→ AUFGABEN
- 1) Beantworten Sie anhand des Interviews zur deutschen Konjunktur diese Fragen:
(a) Welche Wachstumsschätzung des BDI für dieses Jahr nennt Grillo?
(b) Um wie viel Prozent nehmen die deutschen Exporte insgesamt laut Grillo zu?
(c) Welches Land wächst laut Grillo trotz der Haushaltssperre robust?
- 2) Führen Sie bitte das Interview zur deutschen Konjunktur nach seinem letzten Satz fort.

═══ EXTRAHIERTER TEXT ═══

WirtschaftsWoche: Herr Grillo, das Wachstum schwächelt, der ifo-Index bricht ein – ist die schöne deutsche Sonderkonjunktur vorbei?
Grillo: Wir hatten keine Sonderkonjunktur. Unsere BDI-Schätzung von 0,8 Prozent Wachstum in diesem Jahr können wir halten. Die deutsche Wirtschaft wird nach einem kalten Winter im zweiten Halbjahr aufdrehen. Innerhalb Europas gibt es Schwierigkeiten, aber unsere Exporte insgesamt nehmen um 3,5 Prozent zu. Aber seien wir ehrlich: Eigentlich müssten wir mehr schaffen.
Geht unseren Kunden die Puste aus?
Außerhalb Europas sehe ich weniger Probleme. Die USA wachsen trotz der Haushaltssperre robust, ebenso die BRIC-Staaten. Und ob China nun etwas mehr oder weniger als acht Prozent wächst, ist für unsere Ausfuhren nicht entscheidend.





Am Wechselkurs kann die Flaute ja nicht liegen – der ist niedrig durch die Flutung der Märkte mit Euro.

═══ BEREITGESTELLTES MATERIAL ═══

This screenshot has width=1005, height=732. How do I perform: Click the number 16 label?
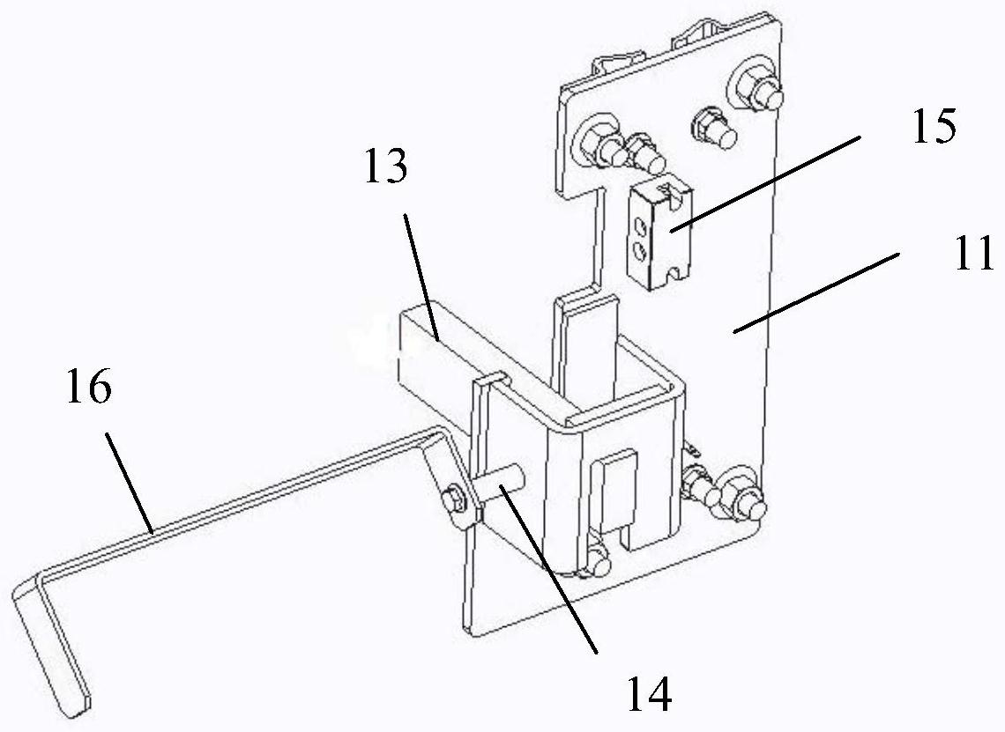[x=88, y=388]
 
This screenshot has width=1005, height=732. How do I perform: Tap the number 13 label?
[x=385, y=165]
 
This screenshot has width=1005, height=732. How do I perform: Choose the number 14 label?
[x=648, y=693]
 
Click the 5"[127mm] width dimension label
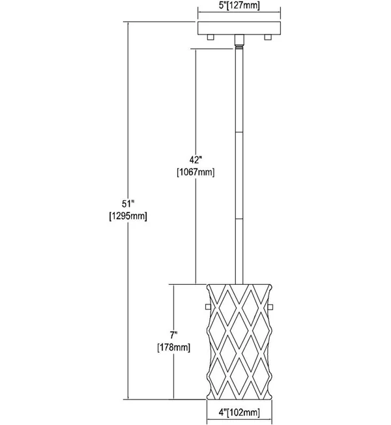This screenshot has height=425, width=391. tap(239, 5)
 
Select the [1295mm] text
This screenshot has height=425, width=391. tap(128, 216)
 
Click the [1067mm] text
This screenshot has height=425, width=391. tap(195, 172)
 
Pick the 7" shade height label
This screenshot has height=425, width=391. tap(174, 335)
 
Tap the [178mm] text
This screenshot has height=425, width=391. tap(174, 347)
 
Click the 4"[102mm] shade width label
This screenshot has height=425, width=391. tap(239, 413)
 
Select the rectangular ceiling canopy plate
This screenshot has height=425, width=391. tap(239, 28)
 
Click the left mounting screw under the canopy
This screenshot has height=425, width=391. tap(210, 37)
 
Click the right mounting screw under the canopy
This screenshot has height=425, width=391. tap(267, 37)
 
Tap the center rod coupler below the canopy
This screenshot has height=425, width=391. tap(239, 40)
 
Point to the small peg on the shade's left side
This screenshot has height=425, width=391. tap(208, 306)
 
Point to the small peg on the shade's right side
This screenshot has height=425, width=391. tap(270, 306)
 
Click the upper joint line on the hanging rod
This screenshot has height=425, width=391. tap(239, 132)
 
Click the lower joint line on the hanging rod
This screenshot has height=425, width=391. tap(239, 219)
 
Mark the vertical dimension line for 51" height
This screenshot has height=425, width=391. tap(128, 211)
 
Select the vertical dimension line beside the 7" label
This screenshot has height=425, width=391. tap(174, 342)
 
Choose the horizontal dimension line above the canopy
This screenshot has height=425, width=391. tap(239, 12)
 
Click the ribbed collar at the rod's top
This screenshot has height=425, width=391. tap(239, 47)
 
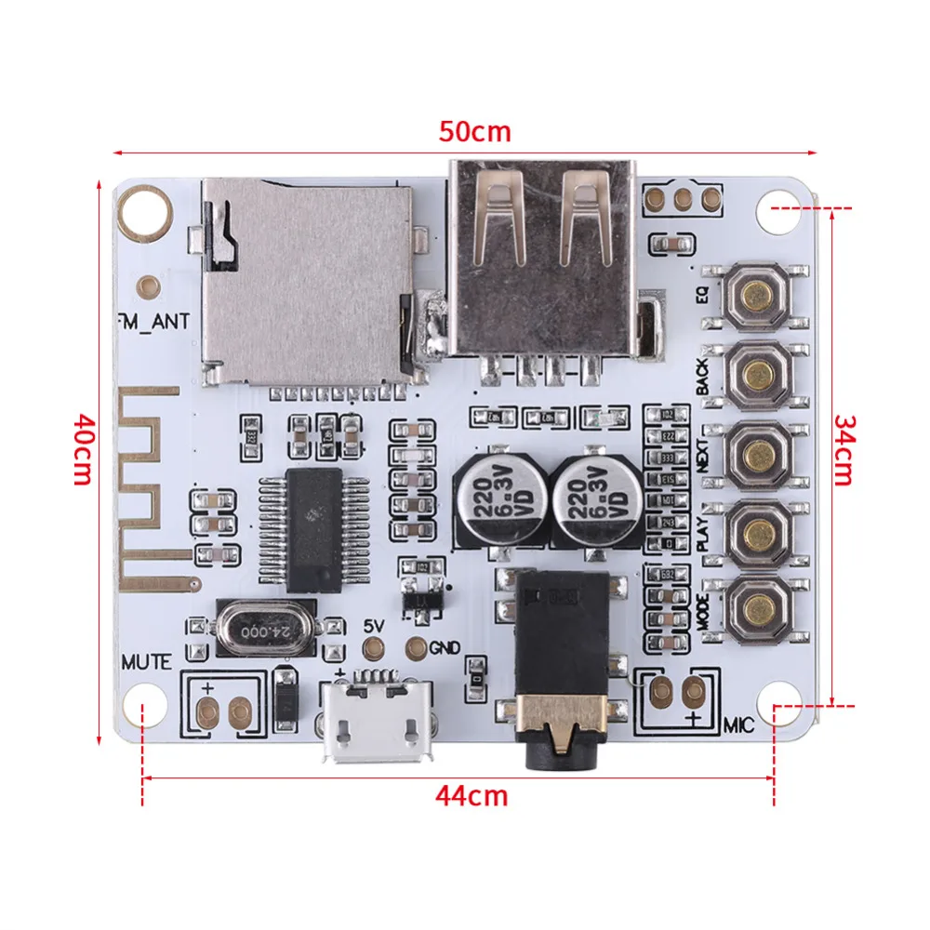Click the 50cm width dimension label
click(x=475, y=131)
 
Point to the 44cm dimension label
click(x=473, y=796)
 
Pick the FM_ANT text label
click(x=155, y=322)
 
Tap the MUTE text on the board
click(x=146, y=663)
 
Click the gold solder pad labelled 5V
click(x=373, y=648)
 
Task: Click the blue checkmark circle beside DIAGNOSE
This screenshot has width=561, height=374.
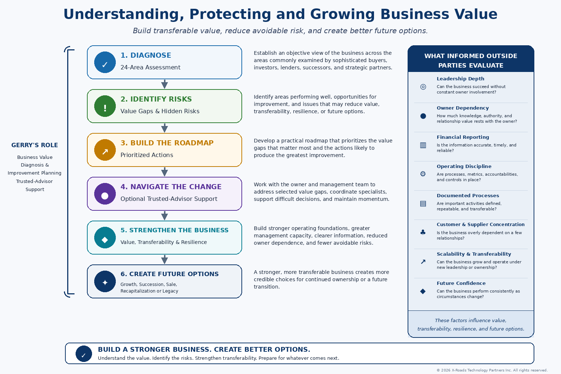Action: [105, 62]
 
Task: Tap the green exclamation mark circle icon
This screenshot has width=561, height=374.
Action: [105, 106]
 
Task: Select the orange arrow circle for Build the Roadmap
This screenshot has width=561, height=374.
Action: [105, 150]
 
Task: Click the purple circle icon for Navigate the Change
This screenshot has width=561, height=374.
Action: [105, 194]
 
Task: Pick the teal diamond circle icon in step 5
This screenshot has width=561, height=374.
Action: [105, 238]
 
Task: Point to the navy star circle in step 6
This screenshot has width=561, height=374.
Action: [105, 282]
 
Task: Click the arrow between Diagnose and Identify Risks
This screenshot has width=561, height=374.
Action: [165, 84]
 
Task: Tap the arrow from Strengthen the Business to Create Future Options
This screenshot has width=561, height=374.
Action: [165, 260]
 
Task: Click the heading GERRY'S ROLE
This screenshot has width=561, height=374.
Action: [35, 145]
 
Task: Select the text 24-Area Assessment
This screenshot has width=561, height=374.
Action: [150, 67]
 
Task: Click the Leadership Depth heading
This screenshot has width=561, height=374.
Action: [460, 79]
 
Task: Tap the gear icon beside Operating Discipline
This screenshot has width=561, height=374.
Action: [423, 174]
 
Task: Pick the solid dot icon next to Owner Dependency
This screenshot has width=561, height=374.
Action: [423, 116]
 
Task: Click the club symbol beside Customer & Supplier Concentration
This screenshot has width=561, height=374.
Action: [423, 232]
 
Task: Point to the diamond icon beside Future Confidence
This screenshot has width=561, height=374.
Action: [423, 291]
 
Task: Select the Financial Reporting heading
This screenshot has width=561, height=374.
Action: [463, 137]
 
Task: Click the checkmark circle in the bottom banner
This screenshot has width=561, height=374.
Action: [84, 354]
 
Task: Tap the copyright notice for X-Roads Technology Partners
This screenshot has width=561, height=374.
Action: [492, 370]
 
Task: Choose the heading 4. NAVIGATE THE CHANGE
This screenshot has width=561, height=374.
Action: [171, 187]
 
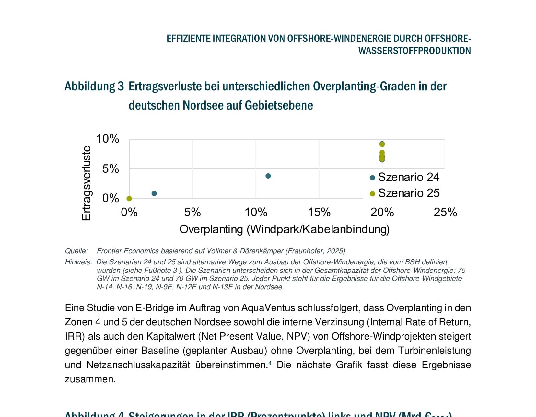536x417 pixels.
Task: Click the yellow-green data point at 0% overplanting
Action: [x=129, y=198]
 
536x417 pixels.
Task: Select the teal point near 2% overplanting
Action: [x=154, y=193]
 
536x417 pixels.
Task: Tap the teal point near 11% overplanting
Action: [x=268, y=176]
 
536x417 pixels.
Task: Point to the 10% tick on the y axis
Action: [x=108, y=139]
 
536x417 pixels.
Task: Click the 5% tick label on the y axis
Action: [x=111, y=169]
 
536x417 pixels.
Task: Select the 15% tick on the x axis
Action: [x=319, y=212]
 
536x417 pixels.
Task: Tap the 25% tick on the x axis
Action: [x=445, y=212]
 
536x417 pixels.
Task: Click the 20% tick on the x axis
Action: [x=382, y=212]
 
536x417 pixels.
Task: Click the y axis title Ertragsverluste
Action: [x=86, y=183]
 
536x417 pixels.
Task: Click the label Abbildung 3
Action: [x=94, y=86]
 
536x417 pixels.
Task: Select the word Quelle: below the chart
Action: [x=76, y=251]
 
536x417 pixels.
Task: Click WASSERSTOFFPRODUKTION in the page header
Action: [x=414, y=51]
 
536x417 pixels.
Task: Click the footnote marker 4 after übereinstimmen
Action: [x=270, y=363]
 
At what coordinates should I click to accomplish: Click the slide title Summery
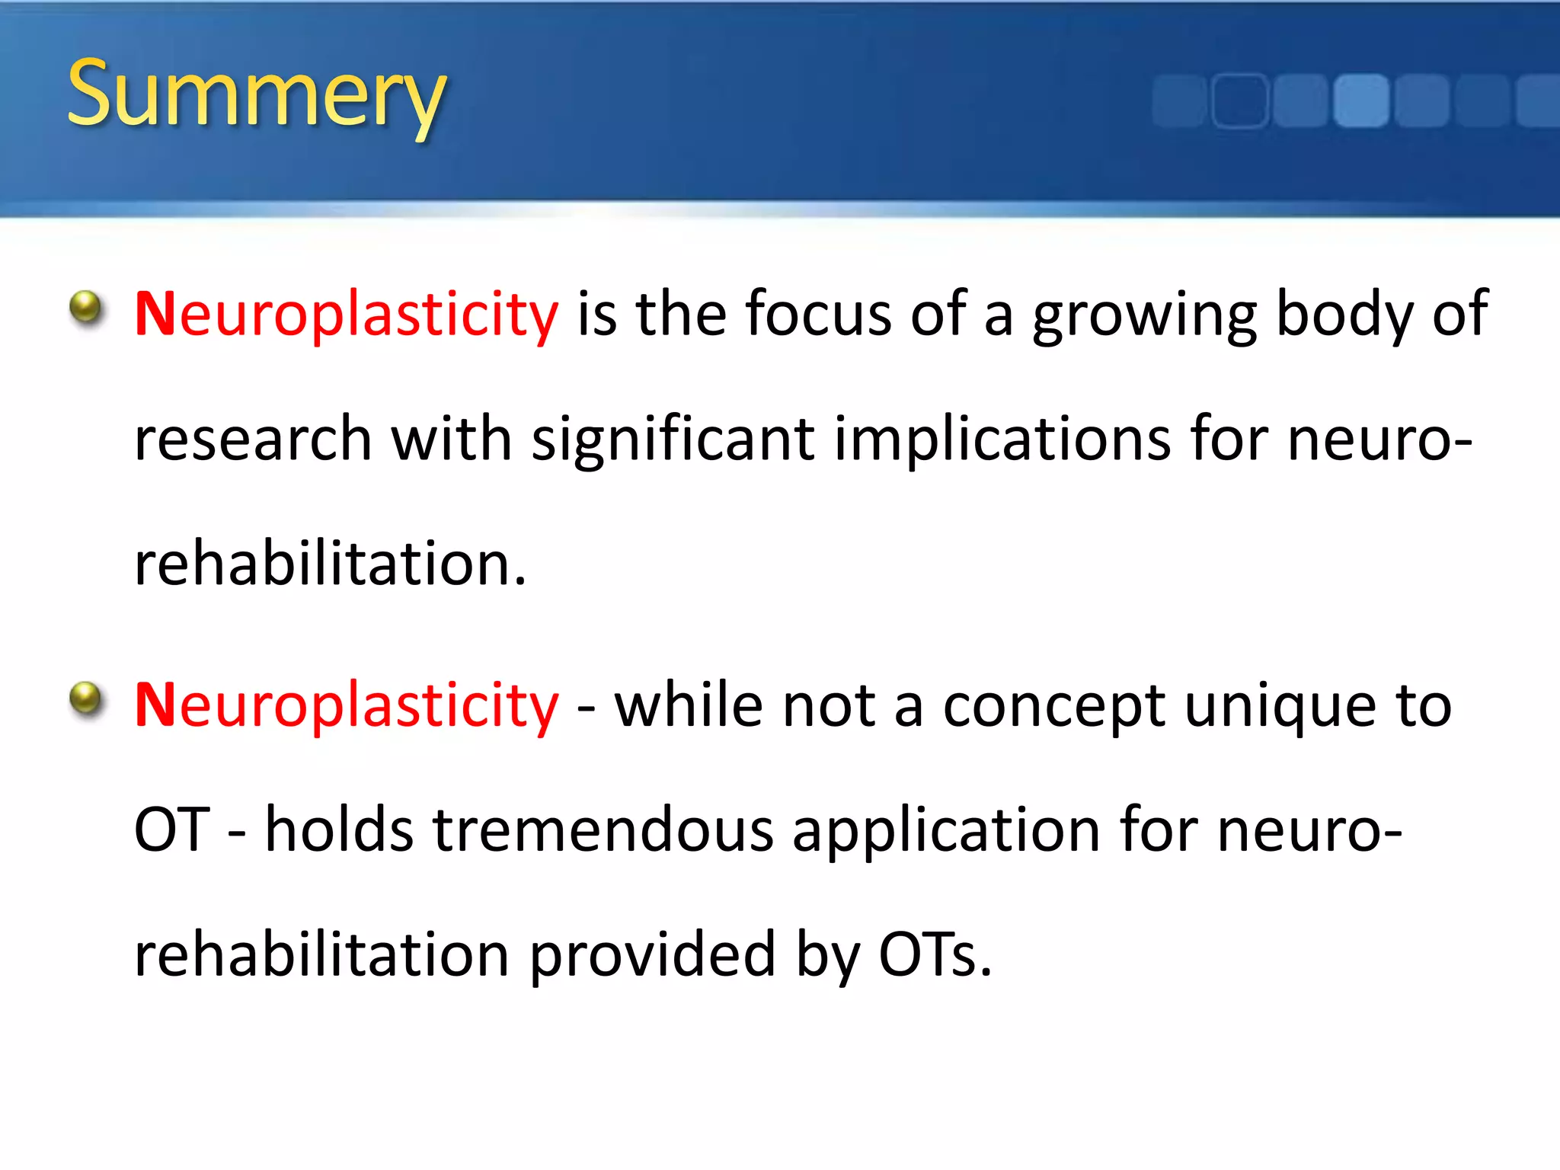(x=256, y=94)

═══

→ ERGEBNISSE DER ÜBUNG
- 1)
(a) 0,8 Prozent
(b) Um 3,5 Prozent
(c) Die USA

- 2)
Einzelne Länder versuchen, durch Wechselkurs-Dumping Vorteile zu erringen. Ich bin strikt dagegen, den Wechselkurs als Instrument zu nutzen, um die Wettbewerbsfähigkeit Europas zu stärken. Der Kurs soll sich am Markt bilden. Richtig ist natürlich: Ein Wechselkurs von 1,30 Euro zum Dollar ist für unseren Export günstiger als 1,60 Euro. Deshalb sollte man sehr vorsichtig sein mit dem Ruf nach der D-Mark. Das Ende des Euro würde unserer Wirtschaft massiv schaden.
Plädieren Sie für oder gegen ein Ende der Sparpolitik in der EU?
Wachstum auf Pump ist Wachstum ohne Wert. Es ist nicht nachhaltig, wenn das Geld in den Konsum fließt. Die Währungsunion kann auf die Dauer nur mit gesunden Haushalten bestehen. Ein Unternehmen zu restrukturieren dauert vier bis fünf Jahre. Für eine ganze Volkswirtschaft braucht man sicher eher zehn Jahre.
Die Euro-Krise läuft nun seit drei Jahren, aber es ist nur wenig Besserung in Sicht.
Da muss ich widersprechen: Es gibt aus allen Ländern positive Nachrichten. Reformen zahlen sich aus. Die Lohnstückkosten sinken, die Sanierung der Staatsfinanzen und der Abbau der Leistungsbilanzungleichgewichte kommen schrittweise voran, die Zinsaufschläge sind erheblich zurückgegangen. Diese ersten Erfolge müssen wir stärker herausstellen, wenn wir die Bevölkerung mitnehmen wollen.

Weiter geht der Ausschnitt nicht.